Debates que ganharam vida nos anos 70 e que foram especialmente potentes nos anos 90, hoje, encontram-se interditados, inclusive como o apoio de grupos que estavam deste lado da trincheira. Não! Esses grupos, não transgrediram para o “bandido bom é bandido morto”, nosso arquirrival dentro das concepções de segurança pública, mas estão abraçados a um infiltrado do “velho modo” de fazer e acontecer na Segurança Pública: a tecnocracia corporativa.

Esse modelo de gestão mereceria muito mais do que um parágrafo, mas temos de ser sintéticos, e assim sendo: este vende dados tímidos (mas muito populares dentro da imprensa), de pouca resiliência frente a contingências, a partir de custos exorbitantes (segurança pública em estrito senso é caríssima). Se diferenciam do genitor “bandido bom é bandido morto” a partir de uma defesa de uma legalidade acrítica (onde os problemas não são institucionais ou estruturais, mas de ordem individual do policial) e uma prevalência da técnica a formas arcaicas de obtenção de provas. Como missão corporativa tem como objetivo primordial a manutenção das estruturas de poder dentro das polícias, sendo resistentes a quaisquer mudanças estruturais, taxando, a partir de currículos e posições de poder preenchidos por eles mesmos, como exotérico quem ousar levantar essas pautas.
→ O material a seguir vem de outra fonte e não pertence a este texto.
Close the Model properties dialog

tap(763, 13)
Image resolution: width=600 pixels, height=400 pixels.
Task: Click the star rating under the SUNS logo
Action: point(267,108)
E assim, muitos dos nossos, por pragmatismo, escolheram adentrar a caverna, se acomodaram, puseram eles próprios as suas amarras e, apesar do constrangimento em seus rostos, repetem os mesmos mantras dos habituais residentes. Muito se falará em “energia”, “força”, “firmeza”, “não combater com flores”, e muito pouco ou nada quanto a “prevenção”, “participação social”, “formação”, “mudanças” e “reformas”, ou “uma nova polícia”.

*Pedro Chê é policial civil no Rio Grande do Norte e membro do grupo Policiais Antifascistas.

**Este artigo não reflete, necessariamente, a opinião da Revista Fórum.